Por Luiza Interlenghi
Fundo Cósmico de Microondas (2009) do artista visual, poeta e músico Cabelo, é como um véu na fronteira entre visível e invisível, entre face e máscara. A figura enigmática de um dos gêmeos que, sob uma aura espiritual aos 10 anos de idade, lideraram a guerrilha birmanesa cristã (em 1997, na atual Mianmar) é duplicada pelo artista e impressa sobre voal. O tom escuro do tecido vai sendo habitado por traçados misteriosos, como pinturas rupestres, e fluidos, como a fumaça da cigarrilha tragada pelo menino de olhar desafiador.
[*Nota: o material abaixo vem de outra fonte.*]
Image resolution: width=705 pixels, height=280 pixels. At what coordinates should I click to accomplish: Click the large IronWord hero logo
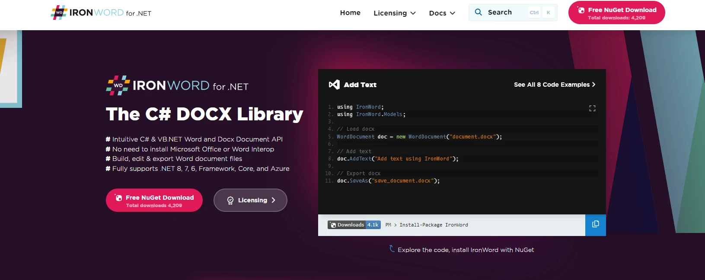[x=177, y=85]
Essas linhas inquietas esboçam símbolos mágicos e escritas indecifráveis, e contornam a figura, ao centro, de onde desdobram-se outros olhos e faces, reflexos replicados infinitamente entre espelhos. Esse rosto formado por seu próprio duplo reaparece em toda a série Mianmar Miroir desde 2001. Retorna em esculturas rituais e máscaras extraídas do interior de Ovos Bomba, usadas em performances no projeto Luz com Trevas (2018–). Vindo da cultura das ruas no Rio de Janeiro, onde vive, skatista, rapper e inquieto investigador do invisível, Cabelo evoca o corpo e o espiritual, o Rap e a poesia de Gerardo Mello Mourão, o samba e o paradoxo de Zenon, além do delírio nas performances de Tunga. Véu ou máscara, a imagem é ativada pelo movimento do corpo catalisador, como nos Parangolés de Hélio Oiticica (1937-1980). O enigma do duplo, que os gêmeos personificam, persiste na poética de Cabelo, que considera menos urgente e importante indagar quem é o artista e mais o que ele é. Sob suas múltiplas faces, talvez encontremos um ilimitado fundo cósmico e rastros de insondáveis microondas.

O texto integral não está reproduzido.